365 Grateful: Guilt and Worry

365-02-15-2015So, I’m making breakfast sandwiches for Charlie for the week. I have them — all 8 of them — assembled with the exception of the last two scrambled egg patties. (Pampered Chef has this marvelous stoneware creation that makes this whole process quick and easy. Yay.)

I’m reaching into the microwave, removing the (hot!) stoneware, when my mind registers an unexpected thump behind me. Out of the corner of my eye I see Data standing at the edge of the kitchen, in his mouth a biscuit … with the sausage patty. Gulp. There goes the biscuit top. My mom voice, apparently, slathers on the guilt, and never have I seen a truer depiction of the “hangdog” look. He will not meet my eyes. He slinks over to the other side of the room, lies down, and averts his eyes.

I briefly (briefly, mind you!) consider trying to salvage the rest of the biscuit and the meat but realize that’s a bad culinary idea. Instead, I call him over.
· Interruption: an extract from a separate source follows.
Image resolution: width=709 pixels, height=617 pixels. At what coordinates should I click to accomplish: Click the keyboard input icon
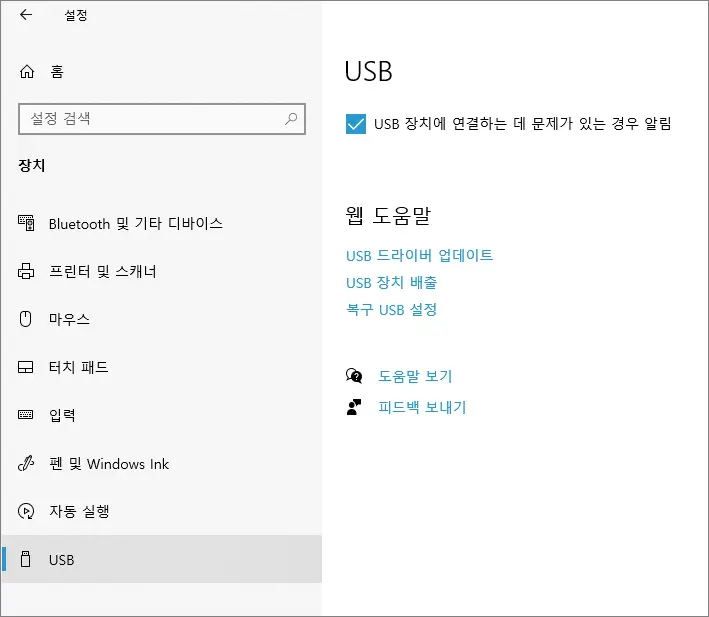(27, 415)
He obeys, belly to the ground, lies down, and continues looking everywhere but at me or the evidence on the carpet. He might as well be Sgt. Schultz from Hogan’s Heroes: “I see nothing. Nothing!”

I snap his photo and then let him eat the rest of it. So much for punishment. But the whole thing makes me think about guilt, and the needless worry it generates about what might result. Data, who’s quickly back in the moment, isn’t worried about the future. There’s no guilt over the past. What’s done is done. He did something wrong, acknowledged it (thanks to the Mom Voice), and displayed contrition. What more can I exact from him? SHOULD I exact from him?

I’m grateful for Data’s guilt episode, because it reinforces something that’s been teasing its way through my brain.

It’s the same with us, you and I. How long do we make others suffer — do we suffer — for something that happened in the past? It may have been true once, but it’s no longer true. Now it’s just a story.

It’s the same with the future. If you think about it, the future never really arrives. When it gets here, it’s the present, always the present. Worrying about it simply steals joy in the moment — which is, of course, all we really have.

I say acknowledge errors and accept responsibility, express regret, ask for forgiveness, repent, make restitution (amends) — whatever your language of apology may be. And for others who have asked the same of you and who are still important to your life? Let it all go. Give that gift to yourself.

Return to the moment. Data did. He’s sleeping happily on the floor at my feet, dreaming of sausage biscuits, no doubt.